Pepe Vidaña

Personal information
- Full name: José Sánchez Vidaña
- Date of birth: 3 December 1956 (age 68)
- Place of birth: Padules, Spain
- Date of death: 2 July 2020 (aged 63)
- Place of death: Murcia, Spain
- Height: 1.83 m (6 ft 0 in)
- Position(s): Defender

Senior career*
- Years: Team / Apps / (Gls)
- 1975–1988: Murcia / 350 / (7)
- 1977–1978: → Girona (loan) / 34 / (1)

Managerial career
- 1994–1995: Murcia
- 2008–2009: Murcia Deportivo
- 2011–2012: La Unión

= Pepe Vidaña =

Spanish footballer (1956–2020)

José "Pepe" Sánchez Vidaña (3 December 1956 – 2 July 2020) was a Spanish manager and professional footballer who played as a central defender.

Vidaña spend 15 seasons on Real Murcia, for the club he played on La Liga and won 3 Segunda División titles. He owns the appearances record in the Murcia club with 350 played matches, and was the captain for ten years. A serious knee injury forced his retirement as a player at the end of 1977–78 season.
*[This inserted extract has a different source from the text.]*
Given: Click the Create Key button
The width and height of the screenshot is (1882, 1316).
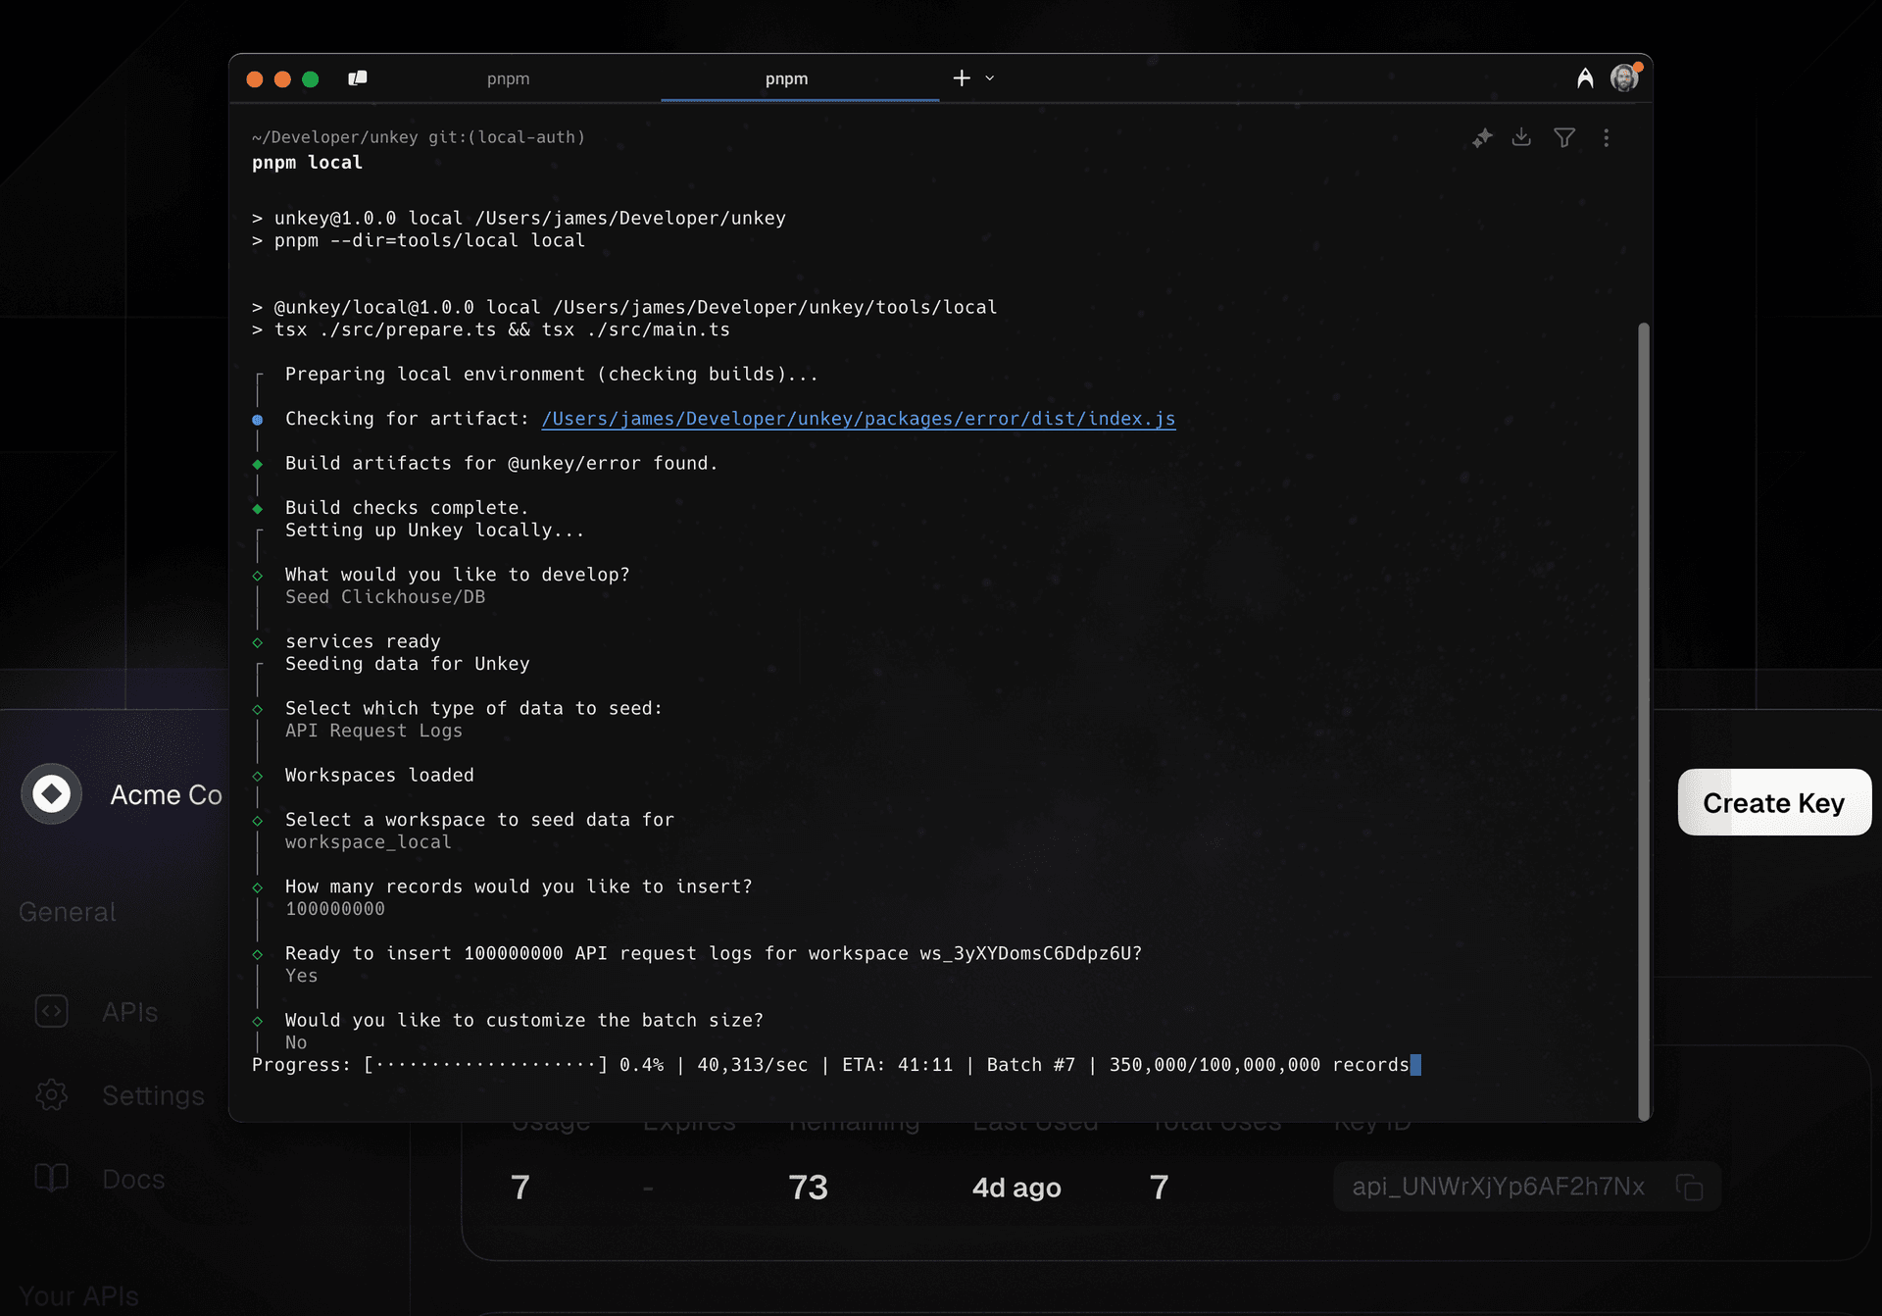Looking at the screenshot, I should point(1773,802).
In July 1994, Vidaña was named new manager of Real murcia. His last club as a manager was Segunda División B club La Unión Atlético on 2011.

Vidaña died of cancer at 63 years old. On his honor, the club named the Gate 9 of Estadio Nueva Condomina with his name.

== Honours ==
=== Club ===
Real Murcia
- Segunda División: 1979–80, 1982–83, 1985–86.